Sualimaniyah, Iraq: Kurdish rebels based in north Iraq claimed on Monday to have killed seven Iranian soldiers in clashes last week near the Islamic republic’s border with Iraqi Kurdistan.
The Party of Free Life of Kurdistan (PJAK) said two of its fighters had died in the August 22 clashes near the Sardasht border area, populated by Iran’s Kurdish minority, apparently the first such deadly violence between the two sides since April 2012.
“Iranian forces ... attacked and swept the area near Sardasht,” the PJAK said in a statement.
“Severe fighting erupted between the two forces ... which led to the killing of seven Iranian soldiers,” it said, adding that two PJAK fighters also died.

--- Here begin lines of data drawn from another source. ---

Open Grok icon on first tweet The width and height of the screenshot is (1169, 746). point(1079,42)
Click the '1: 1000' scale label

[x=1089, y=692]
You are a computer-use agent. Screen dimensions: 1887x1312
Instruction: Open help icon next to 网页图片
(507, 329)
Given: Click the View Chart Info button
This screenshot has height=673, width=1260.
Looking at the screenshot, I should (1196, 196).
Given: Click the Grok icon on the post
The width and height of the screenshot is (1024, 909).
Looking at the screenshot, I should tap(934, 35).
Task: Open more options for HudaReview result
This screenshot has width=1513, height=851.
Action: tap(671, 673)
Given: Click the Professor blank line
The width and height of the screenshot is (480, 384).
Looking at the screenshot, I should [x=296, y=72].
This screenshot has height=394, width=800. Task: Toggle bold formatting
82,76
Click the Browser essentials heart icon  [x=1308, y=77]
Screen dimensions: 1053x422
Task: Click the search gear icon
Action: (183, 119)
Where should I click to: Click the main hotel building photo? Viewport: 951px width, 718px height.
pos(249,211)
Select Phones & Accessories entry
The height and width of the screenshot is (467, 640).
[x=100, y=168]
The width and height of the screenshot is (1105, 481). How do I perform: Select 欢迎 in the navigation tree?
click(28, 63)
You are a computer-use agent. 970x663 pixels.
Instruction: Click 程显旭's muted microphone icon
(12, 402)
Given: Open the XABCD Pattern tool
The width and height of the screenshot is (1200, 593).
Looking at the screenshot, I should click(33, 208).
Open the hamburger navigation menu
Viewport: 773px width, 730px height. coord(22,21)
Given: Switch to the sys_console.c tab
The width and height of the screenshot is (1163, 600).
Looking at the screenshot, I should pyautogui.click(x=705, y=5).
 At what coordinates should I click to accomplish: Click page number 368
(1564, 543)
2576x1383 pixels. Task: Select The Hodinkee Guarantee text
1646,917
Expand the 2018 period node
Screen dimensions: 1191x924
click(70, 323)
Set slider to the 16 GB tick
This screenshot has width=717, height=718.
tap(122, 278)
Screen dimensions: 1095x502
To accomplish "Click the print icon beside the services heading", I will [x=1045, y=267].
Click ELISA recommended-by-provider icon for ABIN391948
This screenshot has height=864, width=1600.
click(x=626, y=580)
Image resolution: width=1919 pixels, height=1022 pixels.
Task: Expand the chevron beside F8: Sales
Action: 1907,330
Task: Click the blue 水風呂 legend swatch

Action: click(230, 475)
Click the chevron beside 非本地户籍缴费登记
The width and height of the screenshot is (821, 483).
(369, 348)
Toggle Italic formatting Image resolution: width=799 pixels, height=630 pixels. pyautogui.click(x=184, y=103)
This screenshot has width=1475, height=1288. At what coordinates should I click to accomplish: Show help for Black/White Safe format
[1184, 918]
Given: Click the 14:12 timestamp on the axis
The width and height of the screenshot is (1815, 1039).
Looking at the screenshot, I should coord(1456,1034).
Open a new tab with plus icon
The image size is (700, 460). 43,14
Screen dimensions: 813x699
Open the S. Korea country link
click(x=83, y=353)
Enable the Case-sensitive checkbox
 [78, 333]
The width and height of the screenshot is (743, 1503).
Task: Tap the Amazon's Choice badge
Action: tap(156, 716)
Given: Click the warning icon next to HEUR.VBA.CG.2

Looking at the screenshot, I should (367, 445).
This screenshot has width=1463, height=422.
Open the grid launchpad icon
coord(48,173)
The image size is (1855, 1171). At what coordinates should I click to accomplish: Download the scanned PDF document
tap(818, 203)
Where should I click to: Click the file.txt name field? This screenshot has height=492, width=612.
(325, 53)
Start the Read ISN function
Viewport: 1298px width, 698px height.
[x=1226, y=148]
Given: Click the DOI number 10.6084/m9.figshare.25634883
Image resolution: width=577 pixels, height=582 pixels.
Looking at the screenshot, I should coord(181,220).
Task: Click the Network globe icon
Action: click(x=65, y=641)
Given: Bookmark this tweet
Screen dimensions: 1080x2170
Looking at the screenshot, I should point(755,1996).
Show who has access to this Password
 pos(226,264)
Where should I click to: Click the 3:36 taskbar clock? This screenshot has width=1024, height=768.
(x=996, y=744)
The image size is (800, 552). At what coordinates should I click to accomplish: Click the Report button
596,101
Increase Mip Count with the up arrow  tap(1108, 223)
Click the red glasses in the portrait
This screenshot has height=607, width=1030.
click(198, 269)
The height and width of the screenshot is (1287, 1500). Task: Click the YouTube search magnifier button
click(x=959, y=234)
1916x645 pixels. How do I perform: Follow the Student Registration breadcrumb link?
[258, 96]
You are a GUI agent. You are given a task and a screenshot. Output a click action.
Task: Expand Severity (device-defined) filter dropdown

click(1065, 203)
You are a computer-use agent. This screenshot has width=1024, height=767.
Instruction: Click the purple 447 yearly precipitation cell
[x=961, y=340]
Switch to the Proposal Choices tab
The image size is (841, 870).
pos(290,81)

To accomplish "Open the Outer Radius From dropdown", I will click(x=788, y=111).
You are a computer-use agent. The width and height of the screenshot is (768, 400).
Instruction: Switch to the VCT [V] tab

PJAK rebels, labelled as “terrorists” by Tehran, have often clashed with Iranian forces, sparking retaliatory bombing of their rear bases in the mountainous border districts of neighbouring Iraqi Kurdistan.
The clashes were the first account of a deadly conflict between the rebels and Iranian forces since PJAK fighters killed four members of Iran’s elite Revolutionary Guards in April 2012.
It followed a summer-long offensive by Iranian forces against the rebel group in 2011, with the Guards saying in September of that year that they had forced the fighters out of northwestern Iran and killed more than 180 of them.
The following month, Iran’s foreign minister declared the PJAK issue to be “over”.